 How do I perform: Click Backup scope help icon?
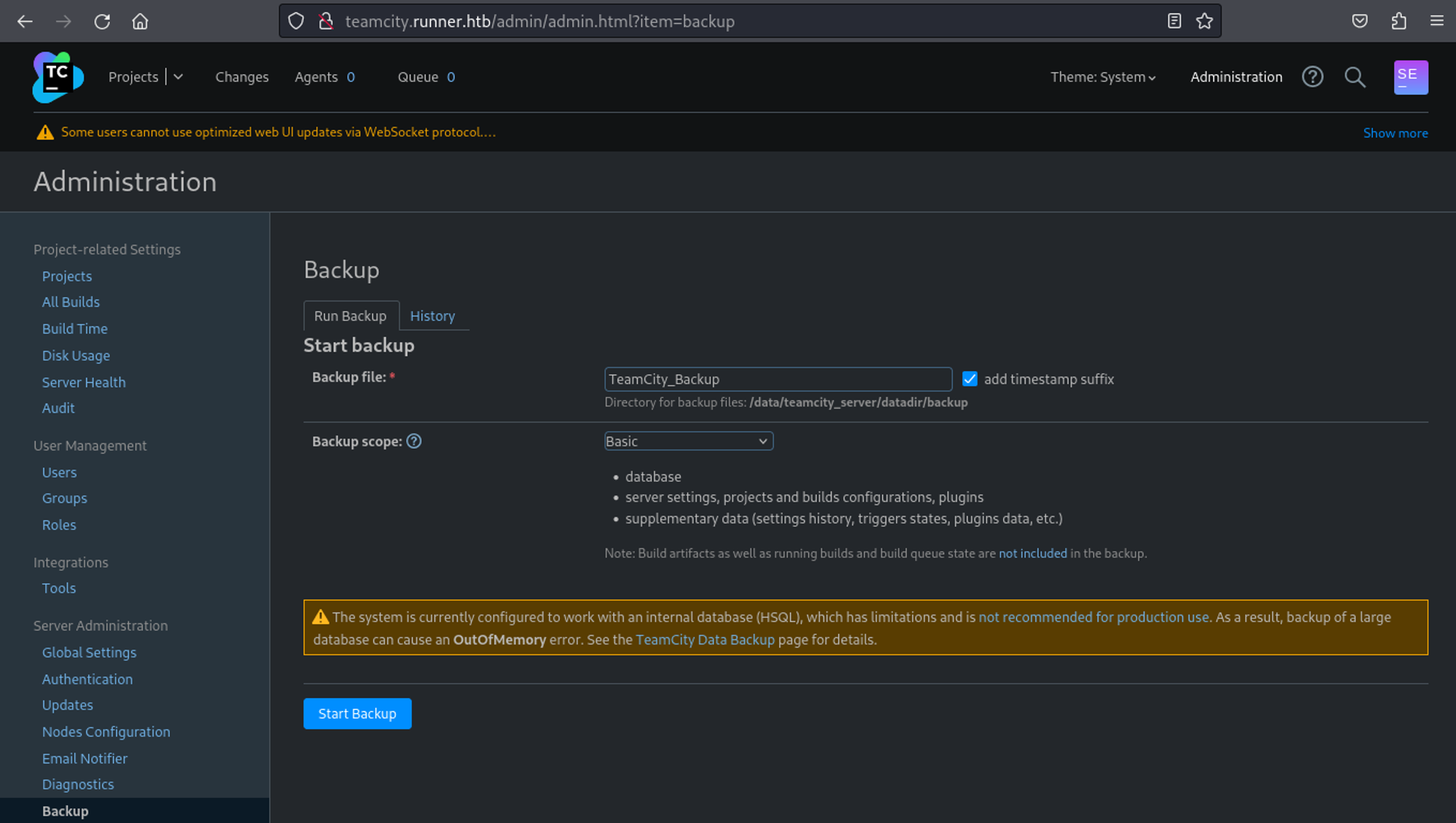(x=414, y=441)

• • • • •

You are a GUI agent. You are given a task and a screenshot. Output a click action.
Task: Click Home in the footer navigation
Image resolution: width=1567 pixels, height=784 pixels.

• • • • •

Work to be completed:
There is a line with "Task: Click Home in the footer navigation" and a line with "Image resolution: width=1567" above. Copy exactly those two lines and all lines between them, with nothing else.

Result of the exercise:
Task: Click Home in the footer navigation
Image resolution: width=1567 pixels, height=784 pixels.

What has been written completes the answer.